For the dogs benefit, I feel strongly compelled to interject, as the dogs can't speak english, and it is likely only the best behaviorist would be able to ascertain why your dog whines as it does. Ignoring it and using it to justify your choices, is simply selfish. Put aside the whining, 30 miles is too far for a dog to swim. Add in the lack of "river knowledge" and hazards in a river, and I think you are making a poor choice for your dog. Better to let them swim a few well chosen stretches here and there so that he can enjoy it (as they definately do), but also be safe and not over do it.


----------



## deepsouthpaddler (Apr 14, 2004)

All Points Bulletin....

Mountainbuzz lynch mob rallying from all parts of the state, torches are lit, judgements are made, currently hauling ass down I-70 towards ruby horsethief.

Justice will be served to the fuckups in canoes and shitty rafts, look out, if you have a canoe or a shitty raft (or a shitty canoe), you could get into some big shit, ready or not!

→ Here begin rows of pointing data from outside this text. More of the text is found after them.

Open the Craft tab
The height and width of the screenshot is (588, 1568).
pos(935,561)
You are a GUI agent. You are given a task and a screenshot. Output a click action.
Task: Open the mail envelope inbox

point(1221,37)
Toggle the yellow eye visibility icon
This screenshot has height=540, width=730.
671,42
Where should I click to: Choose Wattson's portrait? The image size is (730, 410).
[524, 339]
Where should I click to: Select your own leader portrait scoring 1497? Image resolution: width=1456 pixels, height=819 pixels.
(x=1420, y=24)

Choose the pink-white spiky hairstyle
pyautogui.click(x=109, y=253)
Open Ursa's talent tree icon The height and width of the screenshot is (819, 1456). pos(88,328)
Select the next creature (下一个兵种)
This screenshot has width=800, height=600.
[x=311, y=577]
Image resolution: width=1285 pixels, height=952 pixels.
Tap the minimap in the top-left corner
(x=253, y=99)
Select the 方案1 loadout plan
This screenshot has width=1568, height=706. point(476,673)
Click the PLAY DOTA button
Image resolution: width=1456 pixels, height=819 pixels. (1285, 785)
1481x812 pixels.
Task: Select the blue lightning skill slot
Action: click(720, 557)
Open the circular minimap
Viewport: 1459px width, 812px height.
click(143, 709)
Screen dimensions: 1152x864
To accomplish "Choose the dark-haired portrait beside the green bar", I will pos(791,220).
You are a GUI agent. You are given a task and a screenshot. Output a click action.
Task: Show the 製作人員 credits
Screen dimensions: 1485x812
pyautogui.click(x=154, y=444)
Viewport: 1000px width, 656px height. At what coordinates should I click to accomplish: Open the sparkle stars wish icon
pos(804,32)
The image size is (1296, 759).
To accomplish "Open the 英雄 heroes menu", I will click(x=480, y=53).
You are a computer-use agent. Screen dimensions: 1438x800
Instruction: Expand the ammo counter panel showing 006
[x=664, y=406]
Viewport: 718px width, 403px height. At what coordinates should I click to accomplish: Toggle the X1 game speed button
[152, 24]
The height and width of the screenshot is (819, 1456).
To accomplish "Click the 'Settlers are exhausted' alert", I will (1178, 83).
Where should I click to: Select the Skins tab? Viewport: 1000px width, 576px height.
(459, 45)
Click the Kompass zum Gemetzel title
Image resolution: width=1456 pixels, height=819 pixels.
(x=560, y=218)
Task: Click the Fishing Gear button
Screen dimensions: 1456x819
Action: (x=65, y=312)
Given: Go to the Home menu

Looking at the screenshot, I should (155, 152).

River ettiquitte for dogs class to be taught in sign language with fists (first come / first fisted)

lhowemt, thanks for the incredibly brilliant assessment that dogs don't speak english. I had no clue! Your knowledge of dogs and how to handle them would make a great book. You could call it... "know-it-all figures out dogs don't speak english and lectures people about how to handle dogs". It would surely be a hot seller...


----------



## Coon (Jun 25, 2007)

*that's hysterical...*

deepsouth- that's hilarious.:wink: And I must agree... lhowemt, until you can convince me that you were once a dog and/or have magical powers to communicate with these four-legged creatures I'll continue to trust my judgments on how I'm raising my pooch. Besides...I think 99.9% of people on here adore their dogs and do good by them.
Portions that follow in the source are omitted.